Deutschland hatte sich im Juli als einziges Land im Baseler Ausschuss gegen eine Teileinigung auf "Basel III" gestemmt, vor allem mit Rücksicht auf die Landesbanken, Genossenschaftsbanken und Sparkassen. Doch hat Bundesfinanzminister Wolfgang Schäuble signalisiert, dass Deutschland einer Einigung nicht im Wege stehen wolle.

"Stille Einlagen" werden abgeschrieben

Den Kampf um eine Anerkennung der hierzulande verbreiteten Stillen Einlagen haben die deutschen Aufseher offenbar aufgegeben. "Dieser Kampf scheint aussichtslos", sagte eine mit den Verhandlungen vertraute Person.
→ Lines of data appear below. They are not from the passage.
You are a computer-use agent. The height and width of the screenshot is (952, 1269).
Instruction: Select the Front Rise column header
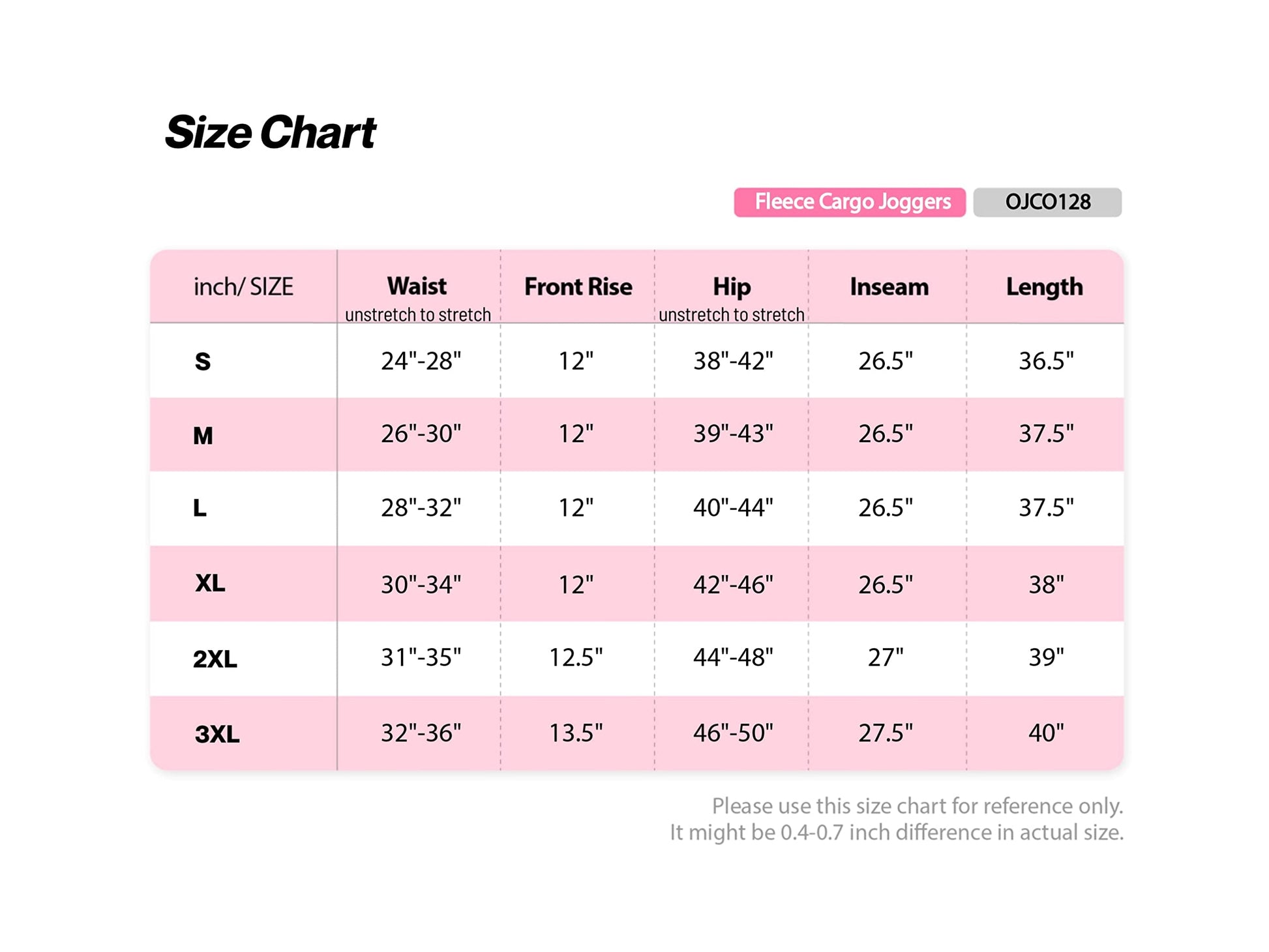click(x=578, y=287)
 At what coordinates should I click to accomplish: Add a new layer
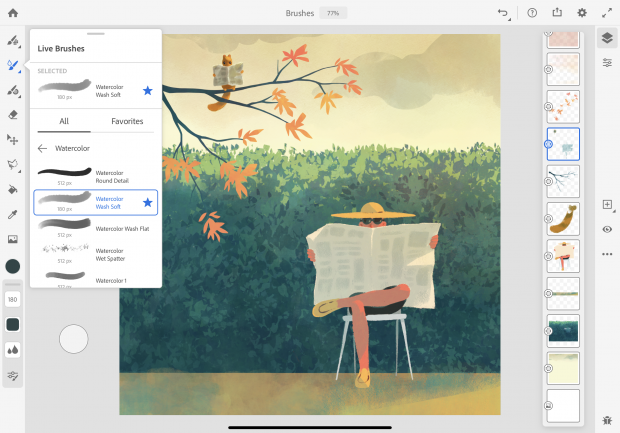click(607, 204)
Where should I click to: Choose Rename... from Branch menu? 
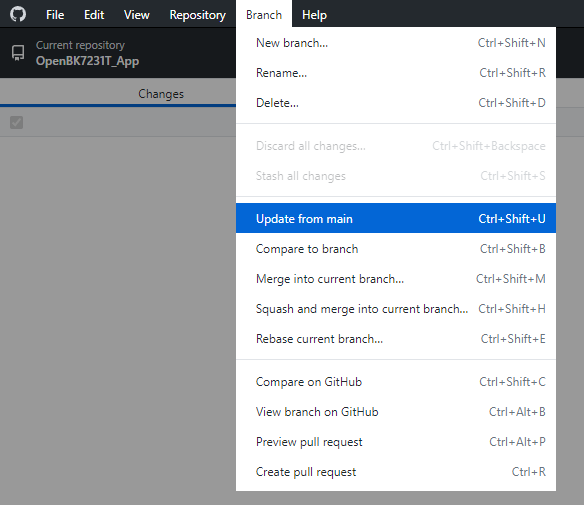396,73
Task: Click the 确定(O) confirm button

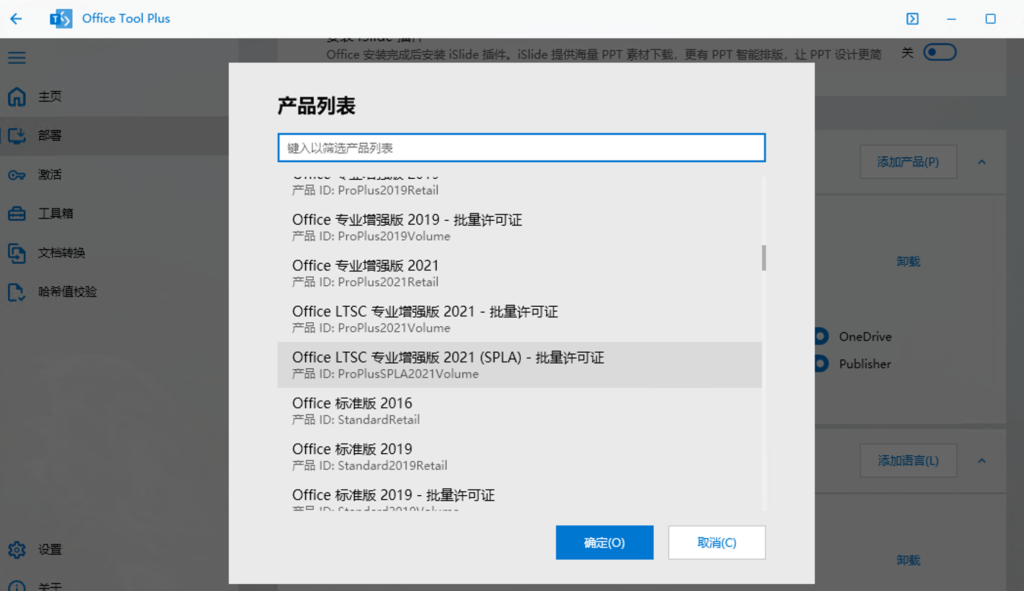Action: pos(604,543)
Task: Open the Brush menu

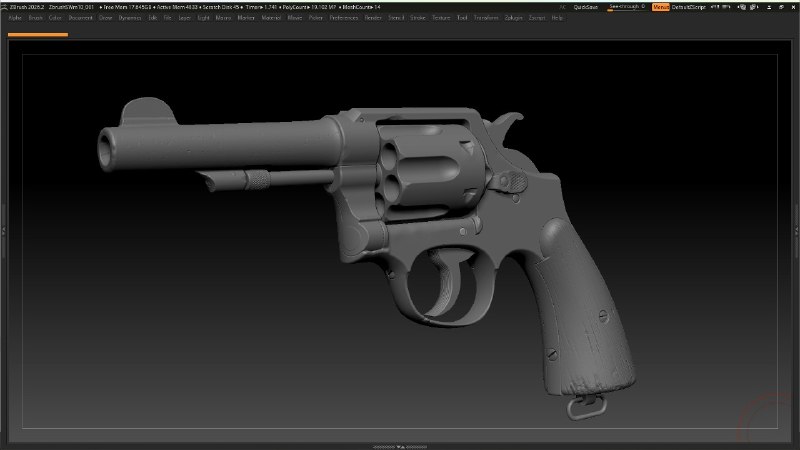Action: 36,18
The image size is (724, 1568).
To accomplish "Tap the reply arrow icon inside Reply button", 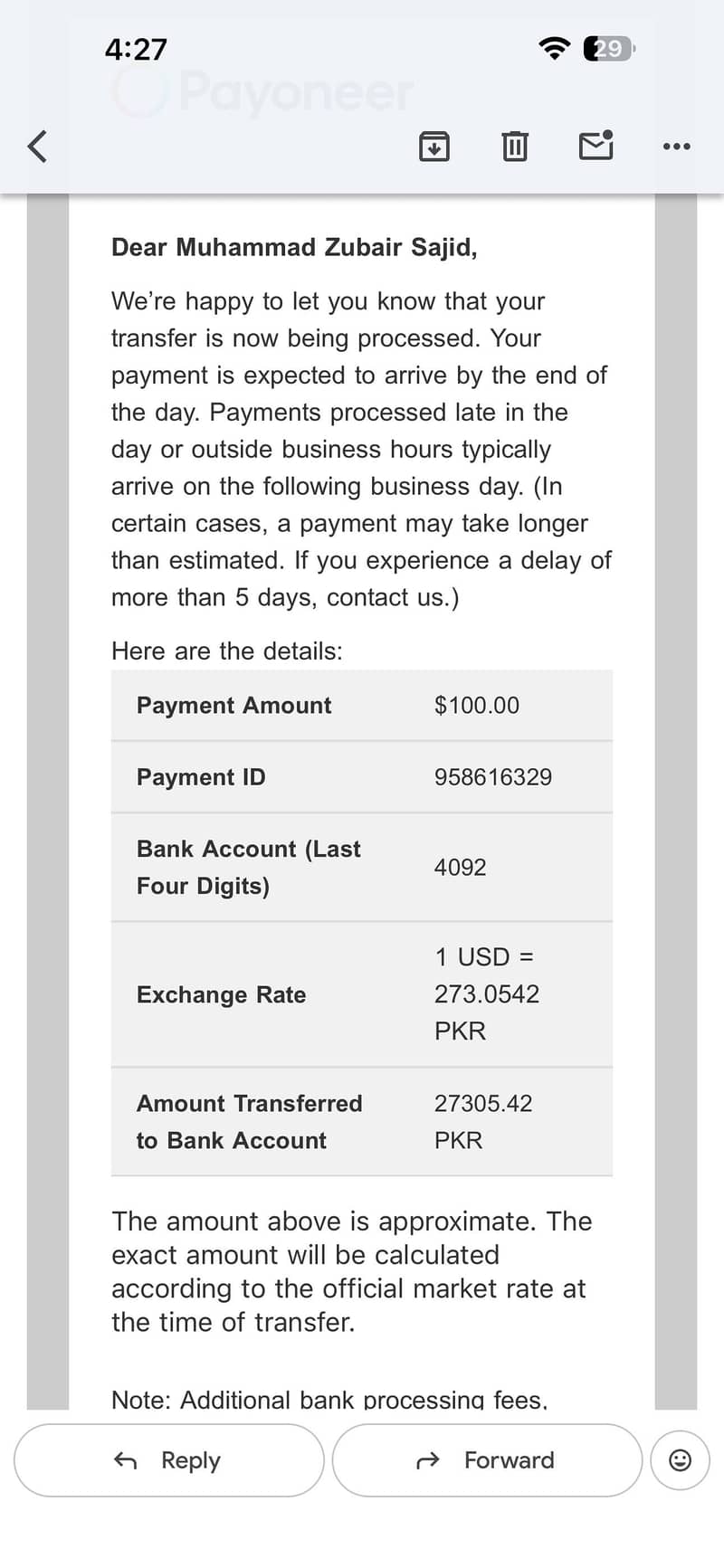I will click(126, 1460).
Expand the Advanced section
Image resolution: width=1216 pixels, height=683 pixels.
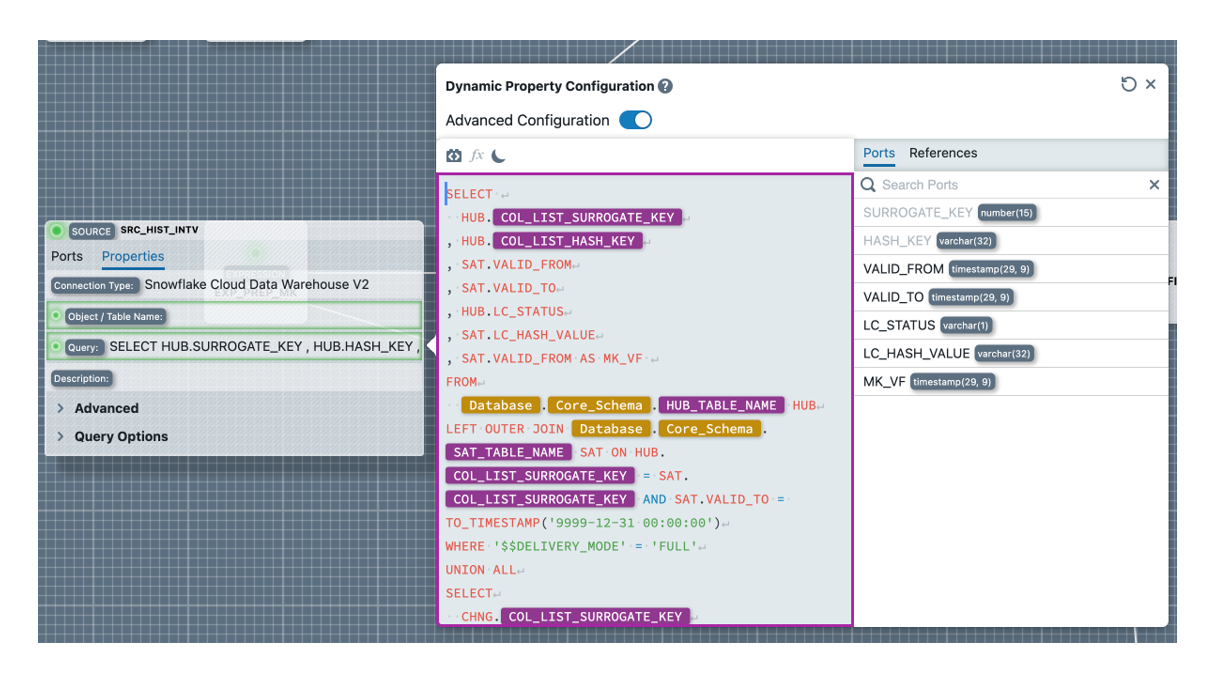(61, 408)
Damit gelten die Stillen Einlagen bei Aktiengesellschaften (AG) nicht mehr als hartes Kernkapital. Bei Sparkassen und nicht als AG firmierenden Landesbanken müssen sie einen ganzen Katalog von Kriterien erfüllen.

Weil das "harte Kernkapital" (Core Tier-1) - im Wesentlichen Grundkapital und einbehaltene Gewinne - der Vorlage zufolge rund 80 (bisher nur 51 Prozent) des Kernkapitals ausmachen soll und damit an Bedeutung gewinnt, verlieren Stille Einlagen und andere hybride Papiere als Kapitalbasis drastisch an Wert. Deutschland dringt noch auf einen geringeren Anteil des harten Kernkapitals. Staatshilfen in der Finanzkrise wie bei der Commerzbank sollen aber Bestandsschutz erhalten.

Schäuble: Je länger, desto besser

Schäuble erneuerte seine Forderung nach ausreichend langen Übergangsfristen: "Je mehr Zeit sie haben, sich anzupassen, um so besser." Der Vorlage zufolge sollen die Banken nur drei Jahre Zeit bekommen, um sich auf die neuen Mindestkapitalquoten einzustellen. Der Minister sagte in Brüssel, die Banken müssten in der Lage bleiben, ihre Aufgaben zu erfüllen. Die Bundesbank und die BaFin wollten sich mit Verweis auf die noch laufenden Verhandlungen nicht äußern.

Die Institute müssten nach der Beschlussvorlage künftig eine Mindestkapitalquote (Tier-1) von sechs Prozent der risikogewichteten Aktiva einhalten. Bisher sind es vier Prozent. Dazu soll ein Kapitalerhalts-Puffer von weiteren drei Prozent kommen, der nur in Krisen angetastet werden kann und mit einem Ausschüttungsverbot verbunden ist. In Boomzeiten müssten sich die Banken sogar mit einem "antizyklischen Puffer" von weiteren drei Prozent für den folgenden Absturz der Konjunktur wappnen. Damit müssten Banken bis zu zwölf Prozent Kernkapital vorhalten.

Der Bankenverband BdB hat berechnet, dass allein die zehn größten deutschen Banken wegen Basel III 105 Mrd. Euro mehr Kapital bräuchten. BdB-Regulierungsexperte Dirk Jäger, bei einer Umsetzung bis 2013 drängten viele Institute zugleich an den Markt. "Die Kapitalnachfrage wird damit abrupt steigen." Der Deutsche Sparkassen- und Giroverband (DSGV) hat ausgerechnet, dass sich das Kreditangebot der Sparkassen um mehr als 200 Mrd. Euro infolge von Basel III verknappen würde.

"Basel III ist machbar"

Die Aussichten belasteten auch europäische Bankaktien. "Die Verunsicherung wegen des neuen Regelwerks ist groß", sagte ein Händler. Der Stoxx-Bankenindex gab um 1,5 Prozent nach. "Eine Mehrheit der europäischen Banken läge definitiv oberhalb der Kriterien. Einige wären offenbar darunter, aber für das System scheint das machbar", sagte Analyst Antonio Ramirez von Keefe, Bruyette & Woods. Andrew Lim von Matrix glaubt, dass Institute wie HSBC, Barclays oder Unicredit Schwierigkeiten hätten, den Kapitalerhaltspuffer bis 2013 aufzubauen.